Jonathan Lovestedt, a fellow project manager at Paragus who joined in July, said it was the employee-ownership structure that drew him to work there.

“I was looking for a place that valued employees a little bit more than just a seat,” he said. “At previous companies I worked with, you felt very replaceable, so I wanted to come here where you have more input on things, where you have more of an investment in the company.”

The company traces its origins to 2003, when Bean was still a high school student, helping individuals set up computers in their own homes. The company later switched to helping businesses and acquired its current name, Paragus, in 2011, something Bean says comes from a variety of factors such as the name of his dog, Gus, and one of the Hadley’s signature agricultural products, asparagus.

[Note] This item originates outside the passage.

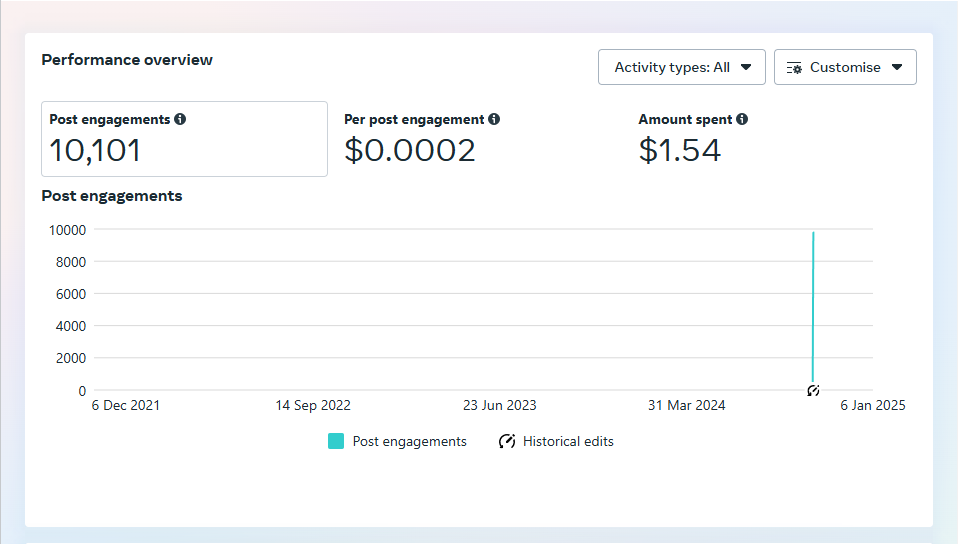Click the 6 Dec 2021 axis date label
Screen dimensions: 958x544
point(126,405)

“It did check the box of being this kind of unique word that we could define, and it has definitely served its purpose,” Bean said.

Since then, Paragus has made several acquisitions and has opened up a second office in Worcester, with a total of 65 employees in both offices. Bean said that the reasons he decided to make the company employee-owned partially stemmed from a philosophical belief in a more equitable way of running a company.

“I’ve always been discouraged by the significant growing disparity between the 1% and everybody else,” Bean said. “That’s not really reflective of what I see in most company cultures, where people are all working really hard and I feel like should be able to benefit in a more significant way.”

Bean also said have the ESOP in place also gives Paragus a significant edge when acquiring other companies, competing against other, larger private-equity firms.

“We need to be able to level the playing field with private equity,” he said. “The ESOP gives us a couple of tools that allow us to now compete with them fairly so that we can make as good a deal for the seller as the private equity group can in most cases.”